Helena Nedergaard Nielsen:
Aspects of Ribonucleotide Reductase Regulation and Genome Stability

Date: 14-03-2014    Supervisor: Christian Holmberg

In all living cells, synthesis of the DNA building blocks, deoxyribonucleoside triphosphates (dNTPs), is tightly regulated to ensure a precise DNA replication to maintain genomic stability. Ribonucleotide reductase (RNR) is the enzyme responsible for reducing ribonucleotides to their deoxy forms. RNR consists of two subunits: R1 and R2, both of which are essential. The activity of RNR is strictly regulated to control the dNTP pool, both by allosteric feedback control and transcriptional and translational controls. Four inhibitory proteins of RNR have been identified in yeast: Spd1 in fission yeast, and Sml1, Hug1, and Dif1 in budding yeast. An elevated, as well as a reduced dNTP pool is shown to lead to an increase in spontaneous mutation rates, hence regulation of RNR is very important in order to maintain genomic stability. No human inhibitory proteins have yet been identified to regulate the human RNR enzyme.

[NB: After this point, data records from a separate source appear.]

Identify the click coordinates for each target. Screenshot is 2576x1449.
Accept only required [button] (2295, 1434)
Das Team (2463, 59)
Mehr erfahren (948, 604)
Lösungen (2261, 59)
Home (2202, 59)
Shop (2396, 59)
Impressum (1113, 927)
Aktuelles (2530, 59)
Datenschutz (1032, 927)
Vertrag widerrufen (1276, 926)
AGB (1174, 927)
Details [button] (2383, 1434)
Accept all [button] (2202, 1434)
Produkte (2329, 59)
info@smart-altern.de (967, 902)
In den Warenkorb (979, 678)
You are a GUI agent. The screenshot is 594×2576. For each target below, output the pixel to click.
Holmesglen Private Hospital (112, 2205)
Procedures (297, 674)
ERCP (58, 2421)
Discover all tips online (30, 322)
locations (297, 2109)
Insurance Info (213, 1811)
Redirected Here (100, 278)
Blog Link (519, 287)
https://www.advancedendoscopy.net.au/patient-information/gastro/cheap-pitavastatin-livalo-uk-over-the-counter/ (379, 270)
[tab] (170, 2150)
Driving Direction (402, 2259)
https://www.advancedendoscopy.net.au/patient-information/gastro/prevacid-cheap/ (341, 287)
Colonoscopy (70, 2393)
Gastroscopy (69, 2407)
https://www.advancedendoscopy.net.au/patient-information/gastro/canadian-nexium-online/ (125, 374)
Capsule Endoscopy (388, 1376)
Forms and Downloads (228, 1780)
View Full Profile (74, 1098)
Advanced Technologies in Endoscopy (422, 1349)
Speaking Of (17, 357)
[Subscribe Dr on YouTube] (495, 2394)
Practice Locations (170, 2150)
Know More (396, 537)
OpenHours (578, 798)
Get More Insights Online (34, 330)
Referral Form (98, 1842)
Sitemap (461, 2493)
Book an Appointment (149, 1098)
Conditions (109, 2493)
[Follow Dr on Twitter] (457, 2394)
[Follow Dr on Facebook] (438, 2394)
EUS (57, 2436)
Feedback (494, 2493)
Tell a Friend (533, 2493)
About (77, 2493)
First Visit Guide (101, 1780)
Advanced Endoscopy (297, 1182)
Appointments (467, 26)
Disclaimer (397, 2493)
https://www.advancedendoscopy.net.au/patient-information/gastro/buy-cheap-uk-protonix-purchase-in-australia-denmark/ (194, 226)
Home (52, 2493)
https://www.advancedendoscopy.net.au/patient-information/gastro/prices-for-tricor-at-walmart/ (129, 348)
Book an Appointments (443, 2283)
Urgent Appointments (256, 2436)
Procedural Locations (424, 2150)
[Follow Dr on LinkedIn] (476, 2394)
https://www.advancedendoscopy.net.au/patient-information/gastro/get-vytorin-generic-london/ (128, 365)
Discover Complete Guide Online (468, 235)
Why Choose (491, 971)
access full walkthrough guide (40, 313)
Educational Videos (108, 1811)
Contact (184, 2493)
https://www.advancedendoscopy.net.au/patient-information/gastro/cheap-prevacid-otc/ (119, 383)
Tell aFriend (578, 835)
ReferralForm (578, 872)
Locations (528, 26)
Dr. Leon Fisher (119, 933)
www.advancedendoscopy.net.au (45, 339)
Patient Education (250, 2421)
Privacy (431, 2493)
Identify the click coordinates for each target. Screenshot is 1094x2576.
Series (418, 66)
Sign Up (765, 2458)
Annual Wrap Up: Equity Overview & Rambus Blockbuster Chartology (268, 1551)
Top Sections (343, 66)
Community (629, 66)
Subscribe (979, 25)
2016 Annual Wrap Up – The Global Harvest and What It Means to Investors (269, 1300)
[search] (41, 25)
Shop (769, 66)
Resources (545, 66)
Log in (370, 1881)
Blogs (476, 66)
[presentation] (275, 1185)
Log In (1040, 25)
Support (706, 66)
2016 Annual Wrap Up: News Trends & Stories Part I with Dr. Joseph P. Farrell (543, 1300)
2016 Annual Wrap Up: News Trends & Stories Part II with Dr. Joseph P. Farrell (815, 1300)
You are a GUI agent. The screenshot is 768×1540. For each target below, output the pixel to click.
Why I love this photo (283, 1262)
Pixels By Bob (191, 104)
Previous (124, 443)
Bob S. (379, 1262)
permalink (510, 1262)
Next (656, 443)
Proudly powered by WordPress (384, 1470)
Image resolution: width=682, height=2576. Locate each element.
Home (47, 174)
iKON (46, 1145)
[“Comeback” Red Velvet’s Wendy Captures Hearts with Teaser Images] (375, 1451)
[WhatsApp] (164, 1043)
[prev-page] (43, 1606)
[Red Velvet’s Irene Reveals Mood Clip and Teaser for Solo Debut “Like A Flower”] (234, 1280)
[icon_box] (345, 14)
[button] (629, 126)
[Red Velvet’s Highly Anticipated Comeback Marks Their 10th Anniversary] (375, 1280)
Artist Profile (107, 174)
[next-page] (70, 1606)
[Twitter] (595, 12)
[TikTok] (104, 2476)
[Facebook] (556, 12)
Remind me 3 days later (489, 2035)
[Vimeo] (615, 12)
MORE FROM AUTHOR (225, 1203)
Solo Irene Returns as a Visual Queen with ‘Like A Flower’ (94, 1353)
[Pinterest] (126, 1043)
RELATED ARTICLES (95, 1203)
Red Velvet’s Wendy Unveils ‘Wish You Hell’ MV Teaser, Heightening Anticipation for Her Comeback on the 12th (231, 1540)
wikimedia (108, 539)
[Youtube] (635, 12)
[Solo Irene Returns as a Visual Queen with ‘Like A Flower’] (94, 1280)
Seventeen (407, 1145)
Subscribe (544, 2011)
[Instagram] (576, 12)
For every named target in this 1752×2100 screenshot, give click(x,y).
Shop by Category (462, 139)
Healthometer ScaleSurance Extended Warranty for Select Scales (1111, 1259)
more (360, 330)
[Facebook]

In this study regulation of human RNR was investigated using a fission yeast strain that depended solely on the human genes of R1 and R2 for dNTP synthesis. Even though this strain could grow like wild-type fission yeast it was hypersensitive to hydroxyurea (HU) and depended on the checkpoint protein Rad3. Furthermore, strains with the human RNR genes showed defects in meiosis, which was partially rescued by yeast R1, suggesting a role for yeast RNR during meiosis besides synthesizing dNTPs. In this study a human cDNA library was also created, which can be expressed in fission yeast. This library can be used in complementation screens by human genes in fission yeast.